El Premio Nobel de Física de 1984, el italiano Carlo Rubbia, señalaba que «la forma más grande de libertad es la de poder preguntarse de dónde venimos y a dónde vamos… No existe forma de vida humana que no se haya planteado esta pregunta. Y no hay sociedad humana que no haya intentado de alguna manera darle respuesta. Fallar este compromiso es una pérdida, una deshumanización, un mecanismo interno de autocastigo».

No es que estas preguntas no tengan respuesta… es sencillamente que la ciencia no puede abordarlas. Lo cierto es que para tratar de resolverlas el mejor instrumento que tenemos es la razón, que nos brinda múltiples enfoques y una larga experiencia adquirida a lo largo de nuestra trayectoria como especie inteligente. La experimentación científica es el último gran recurso que se ha añadido a la filosofía y a la teología para intentar desentrañar las incógnitas que nos plantea el atractivo mundo que nos rodea, pero eso no nos da derecho a desestimar estas grandes fuentes de discernimiento y conocimiento, que eso es al fin y al cabo lo más genuinamente humano.

La mera observación de la naturaleza que nos rodea, nos asombra y nos desborda, supone un estímulo y un reto a la singular capacidad de raciocinio de los humanos. Pero la contemplación no es suficiente si deseamos resolver las dudas sobre la realidad de nuestra presencia en el mundo. El estudio y la comprensión de la naturaleza y en particular de fenómenos ya explicados por la ciencia como la gravitación universal, o la evolución y el desarrollo de los seres vivos, u otros, nos conducen a reconocer un orden y una teleología en el fenómeno de la vida… Pero a partir de ahí, sigue habiendo grandes cuestiones sin resolver.
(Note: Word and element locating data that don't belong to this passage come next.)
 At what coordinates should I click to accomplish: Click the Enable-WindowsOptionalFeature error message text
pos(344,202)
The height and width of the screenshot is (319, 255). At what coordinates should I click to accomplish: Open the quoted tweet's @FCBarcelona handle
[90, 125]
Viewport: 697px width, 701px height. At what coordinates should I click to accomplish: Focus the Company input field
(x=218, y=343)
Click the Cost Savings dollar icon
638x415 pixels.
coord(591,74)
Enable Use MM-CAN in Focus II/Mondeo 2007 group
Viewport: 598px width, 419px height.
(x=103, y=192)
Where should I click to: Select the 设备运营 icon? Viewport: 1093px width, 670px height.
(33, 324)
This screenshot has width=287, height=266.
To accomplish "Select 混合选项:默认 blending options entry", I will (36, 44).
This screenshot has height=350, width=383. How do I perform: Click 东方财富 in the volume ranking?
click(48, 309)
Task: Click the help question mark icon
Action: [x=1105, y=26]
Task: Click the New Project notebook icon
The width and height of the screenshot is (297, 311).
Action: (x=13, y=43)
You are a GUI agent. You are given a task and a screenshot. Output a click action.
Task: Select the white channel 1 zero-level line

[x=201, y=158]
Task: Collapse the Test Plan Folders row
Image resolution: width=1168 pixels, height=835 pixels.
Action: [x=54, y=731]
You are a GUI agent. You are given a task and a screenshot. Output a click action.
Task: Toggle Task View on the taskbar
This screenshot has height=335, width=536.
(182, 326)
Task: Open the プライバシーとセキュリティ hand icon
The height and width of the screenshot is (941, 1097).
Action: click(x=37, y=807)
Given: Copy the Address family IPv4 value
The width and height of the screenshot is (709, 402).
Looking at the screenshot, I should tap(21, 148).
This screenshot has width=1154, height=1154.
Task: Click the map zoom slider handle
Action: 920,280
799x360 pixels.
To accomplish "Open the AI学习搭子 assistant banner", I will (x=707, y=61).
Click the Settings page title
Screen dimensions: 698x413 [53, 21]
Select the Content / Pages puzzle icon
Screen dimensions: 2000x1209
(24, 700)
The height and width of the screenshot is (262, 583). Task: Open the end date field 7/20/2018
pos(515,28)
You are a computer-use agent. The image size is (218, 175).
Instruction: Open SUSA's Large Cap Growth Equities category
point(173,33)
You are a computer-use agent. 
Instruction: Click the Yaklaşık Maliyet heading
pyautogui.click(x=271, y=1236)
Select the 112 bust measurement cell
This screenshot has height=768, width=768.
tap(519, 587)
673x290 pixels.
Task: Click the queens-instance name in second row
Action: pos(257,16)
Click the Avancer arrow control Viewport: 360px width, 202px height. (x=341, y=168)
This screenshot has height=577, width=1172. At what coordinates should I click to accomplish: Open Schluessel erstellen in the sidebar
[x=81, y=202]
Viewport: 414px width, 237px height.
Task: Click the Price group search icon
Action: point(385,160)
A algunos científicos que se empeñan en navegar por los mares de la especulación filosófica habría que rogarles que volviesen a sus ecuaciones o a sus demostraciones experimentales hasta donde puedan en aquello que les es genuinamente propio. Lo que no se puede es poner un disfraz científico a una explicación filosófica, que es lo que hacen los “cientificistas”.

Particularmente me quedo con la honestidad del gran biólogo agnóstico americano Stephen Jay Gould (1941-2002) que se prodigó en ensayos sobre múltiples temas científicos, y que afirmaba que la ciencia y la religión son complementarias y constituyen magisterios no superpuestos, y lo explicaba de la siguiente manera: «la ciencia intenta documentar el carácter objetivo del mundo natural y desarrollar teorías que coordinen y expliquen tales hechos. La religión, en cambio, opera en el reino igualmente importante, pero absolutamente distinto, de los fines, los significados y los valores humanos, temas que el dominio objetivo de la ciencia podrían iluminar, pero nunca resolver».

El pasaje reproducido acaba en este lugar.